Houston Chronicle

Morikawa, Rahm endure weirdness

- By Chuck Culpepper

BROOKLINE, Mass. — Buried in a mass of golfers who got below par but not all that far below par was one major winner who witnessed two kids running off with his ball on No. 18 and another major winner who got exasperate­d enough to golf 27 holes per day last week in the Las Vegas heat.

The 122nd U.S. Open was underway, and both defending champion Jon Rahm and reigning British Open champion Collin Morikawa reached early contention. Both shot 1-under-par 69 among the earlier finishers on the Country Club course.

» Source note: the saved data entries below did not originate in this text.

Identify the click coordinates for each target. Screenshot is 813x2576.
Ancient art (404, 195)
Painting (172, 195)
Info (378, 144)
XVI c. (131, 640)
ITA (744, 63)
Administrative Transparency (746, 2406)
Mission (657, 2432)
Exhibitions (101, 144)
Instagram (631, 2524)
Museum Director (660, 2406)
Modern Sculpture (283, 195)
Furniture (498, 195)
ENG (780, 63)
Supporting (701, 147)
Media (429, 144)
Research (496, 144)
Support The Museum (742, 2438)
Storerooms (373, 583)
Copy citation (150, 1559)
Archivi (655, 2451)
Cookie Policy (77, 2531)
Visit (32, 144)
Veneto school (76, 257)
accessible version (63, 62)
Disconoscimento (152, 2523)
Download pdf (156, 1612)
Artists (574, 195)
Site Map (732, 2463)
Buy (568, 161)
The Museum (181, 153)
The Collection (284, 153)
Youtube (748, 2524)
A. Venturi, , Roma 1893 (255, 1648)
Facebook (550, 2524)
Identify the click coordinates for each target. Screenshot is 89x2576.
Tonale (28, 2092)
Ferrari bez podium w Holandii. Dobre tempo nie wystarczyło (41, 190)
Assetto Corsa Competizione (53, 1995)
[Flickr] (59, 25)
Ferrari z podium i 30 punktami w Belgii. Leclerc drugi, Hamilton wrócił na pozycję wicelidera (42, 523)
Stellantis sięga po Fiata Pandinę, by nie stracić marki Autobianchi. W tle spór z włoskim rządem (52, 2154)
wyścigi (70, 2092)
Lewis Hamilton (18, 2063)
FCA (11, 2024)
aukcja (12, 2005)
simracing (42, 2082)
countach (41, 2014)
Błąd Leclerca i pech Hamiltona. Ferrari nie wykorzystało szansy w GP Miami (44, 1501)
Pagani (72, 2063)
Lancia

Rahm did so with one of the stranger finishes going, a birdie on the last hole that involved a ball replacemen­t after the initial one got pilfered.

“I’m pretty sure I know who it was,” he said. “I recognized the two kids that were running the opposite way with a smile on their face. I am 100 percent sure I saw the two kids that stole it.”

Well, the world’s No. 2 player got a new ball, got a drop from near a grandstand and got to 21 feet, from which he birdied. That came after a No. 17 on which he hit two drives, the second a provisiona­l just in case his first had gone into a no-no zone, which it hadn’t.

He fought the crosswinds and the crosswinds often won, but he figures he can adapt to that from here. “There were about five iron shots that I shanked completely: 9, 10, 12, 15, and if I’m missing one there,” he said. “Yeah, no, they were just bad swings. In a situation where they were all, in theory, good looks, right? It’s just bad swings. That’s all I can tell you. I’m not too worried. A lot of times when you’re in competitio­n and you have all these crosswinds, a lot of it was a bit of indecision and doubt in my mind because we weren’t exactly sure where the wind was coming from and not committing 100 percent of the time to the shot. That was the difference.”

He concluded, “I don’t think it was really anything I need to look too far into.”

Morikawa, meanwhile, has been wrestling with his own strong mind over the fact he has hit cuts since forever but finds himself now hitting draws. “It’s really hard,” he said of this odd funk in an odd sport.

His results had been dour for him of late, most recently a missed cut at the Memorial in Ohio, and his media session Tuesday sounded something like therapy. “I’ve been so worried about trying to hit this cut - like, almost forcing a cut,” he said then. So, he said Thursday, he went out in Las Vegas in June leading up to this, and “played multiple days of 27 holes, which I never do. Hit more balls than I ever have in the hot Vegas heat. I just wanted to figure it out.”